Pixel coordinate grounding data:

»»

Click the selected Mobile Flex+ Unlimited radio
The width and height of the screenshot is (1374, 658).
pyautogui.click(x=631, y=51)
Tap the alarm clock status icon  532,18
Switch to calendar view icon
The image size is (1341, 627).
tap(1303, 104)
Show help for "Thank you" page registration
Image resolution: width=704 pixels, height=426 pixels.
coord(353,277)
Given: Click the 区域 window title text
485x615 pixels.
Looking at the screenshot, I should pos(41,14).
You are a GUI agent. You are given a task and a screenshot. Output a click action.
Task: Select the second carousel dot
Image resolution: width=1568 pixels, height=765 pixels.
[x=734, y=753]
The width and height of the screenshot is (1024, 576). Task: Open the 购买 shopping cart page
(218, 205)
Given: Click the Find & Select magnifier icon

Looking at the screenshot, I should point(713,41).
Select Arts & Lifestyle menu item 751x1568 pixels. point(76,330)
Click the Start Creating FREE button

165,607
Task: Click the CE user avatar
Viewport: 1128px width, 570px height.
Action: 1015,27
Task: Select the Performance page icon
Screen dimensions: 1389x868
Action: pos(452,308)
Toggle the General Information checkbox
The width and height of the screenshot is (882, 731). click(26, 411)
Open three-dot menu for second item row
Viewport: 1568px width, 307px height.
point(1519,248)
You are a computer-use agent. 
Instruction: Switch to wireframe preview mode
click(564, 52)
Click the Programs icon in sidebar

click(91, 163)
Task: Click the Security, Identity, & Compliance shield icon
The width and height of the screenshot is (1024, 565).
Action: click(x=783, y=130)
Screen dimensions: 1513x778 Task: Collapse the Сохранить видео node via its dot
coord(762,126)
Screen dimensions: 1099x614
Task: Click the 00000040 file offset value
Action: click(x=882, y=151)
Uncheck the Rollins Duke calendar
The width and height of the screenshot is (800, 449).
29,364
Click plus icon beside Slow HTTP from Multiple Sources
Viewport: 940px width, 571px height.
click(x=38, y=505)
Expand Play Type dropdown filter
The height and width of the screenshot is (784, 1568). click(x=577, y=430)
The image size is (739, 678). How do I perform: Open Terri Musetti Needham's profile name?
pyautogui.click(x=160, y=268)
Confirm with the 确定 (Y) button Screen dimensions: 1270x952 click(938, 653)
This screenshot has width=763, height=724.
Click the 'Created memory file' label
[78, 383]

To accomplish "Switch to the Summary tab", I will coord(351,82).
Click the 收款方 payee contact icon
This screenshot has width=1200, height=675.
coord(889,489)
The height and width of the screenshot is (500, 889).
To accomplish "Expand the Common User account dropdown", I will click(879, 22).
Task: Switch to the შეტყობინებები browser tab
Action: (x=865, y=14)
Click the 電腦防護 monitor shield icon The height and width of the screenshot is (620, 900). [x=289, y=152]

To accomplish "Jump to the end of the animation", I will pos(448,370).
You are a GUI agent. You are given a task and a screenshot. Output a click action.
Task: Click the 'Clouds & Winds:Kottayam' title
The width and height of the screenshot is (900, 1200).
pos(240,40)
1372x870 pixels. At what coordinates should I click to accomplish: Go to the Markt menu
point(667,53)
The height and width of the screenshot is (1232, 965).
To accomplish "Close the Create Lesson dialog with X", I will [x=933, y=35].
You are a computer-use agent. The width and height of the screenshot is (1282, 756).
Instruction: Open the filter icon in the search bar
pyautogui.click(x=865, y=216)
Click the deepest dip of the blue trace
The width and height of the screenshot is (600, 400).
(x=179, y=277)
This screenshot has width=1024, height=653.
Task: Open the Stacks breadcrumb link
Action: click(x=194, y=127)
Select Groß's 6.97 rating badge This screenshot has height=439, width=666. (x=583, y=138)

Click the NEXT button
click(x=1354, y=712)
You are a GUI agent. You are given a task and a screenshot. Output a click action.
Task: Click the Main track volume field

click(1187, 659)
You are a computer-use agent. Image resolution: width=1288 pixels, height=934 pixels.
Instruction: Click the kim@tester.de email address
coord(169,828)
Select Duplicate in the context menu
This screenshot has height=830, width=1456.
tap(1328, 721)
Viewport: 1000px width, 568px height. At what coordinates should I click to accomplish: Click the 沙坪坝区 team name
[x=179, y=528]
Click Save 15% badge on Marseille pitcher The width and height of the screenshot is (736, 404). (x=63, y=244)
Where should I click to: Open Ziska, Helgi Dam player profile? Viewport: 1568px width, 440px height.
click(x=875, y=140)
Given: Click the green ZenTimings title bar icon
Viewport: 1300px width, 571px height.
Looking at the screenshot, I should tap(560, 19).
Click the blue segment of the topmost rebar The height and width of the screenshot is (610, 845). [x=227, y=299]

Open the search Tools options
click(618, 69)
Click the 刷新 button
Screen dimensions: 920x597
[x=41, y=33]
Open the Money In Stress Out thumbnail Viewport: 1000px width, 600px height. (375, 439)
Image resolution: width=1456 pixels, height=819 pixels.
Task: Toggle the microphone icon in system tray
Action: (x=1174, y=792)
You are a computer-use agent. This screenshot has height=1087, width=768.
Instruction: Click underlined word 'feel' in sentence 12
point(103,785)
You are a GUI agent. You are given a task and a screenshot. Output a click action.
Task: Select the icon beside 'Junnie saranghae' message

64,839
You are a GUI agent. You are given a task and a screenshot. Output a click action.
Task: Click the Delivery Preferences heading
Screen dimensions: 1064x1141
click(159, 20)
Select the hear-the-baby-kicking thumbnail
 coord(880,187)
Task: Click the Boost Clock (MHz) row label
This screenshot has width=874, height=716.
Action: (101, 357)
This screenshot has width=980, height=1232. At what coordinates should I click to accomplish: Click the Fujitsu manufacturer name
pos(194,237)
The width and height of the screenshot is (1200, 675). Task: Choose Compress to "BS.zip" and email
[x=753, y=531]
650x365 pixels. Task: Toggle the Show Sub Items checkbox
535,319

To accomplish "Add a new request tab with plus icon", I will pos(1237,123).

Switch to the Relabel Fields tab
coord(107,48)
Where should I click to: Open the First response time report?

««

Activity |
Each line from the top of the data, up to and including the line that contains "Given: Click the 区域 window title text", should be set down exactly.

Answer box |
Click the selected Mobile Flex+ Unlimited radio
The width and height of the screenshot is (1374, 658).
pyautogui.click(x=631, y=51)
Tap the alarm clock status icon  532,18
Switch to calendar view icon
The image size is (1341, 627).
tap(1303, 104)
Show help for "Thank you" page registration
Image resolution: width=704 pixels, height=426 pixels.
coord(353,277)
Given: Click the 区域 window title text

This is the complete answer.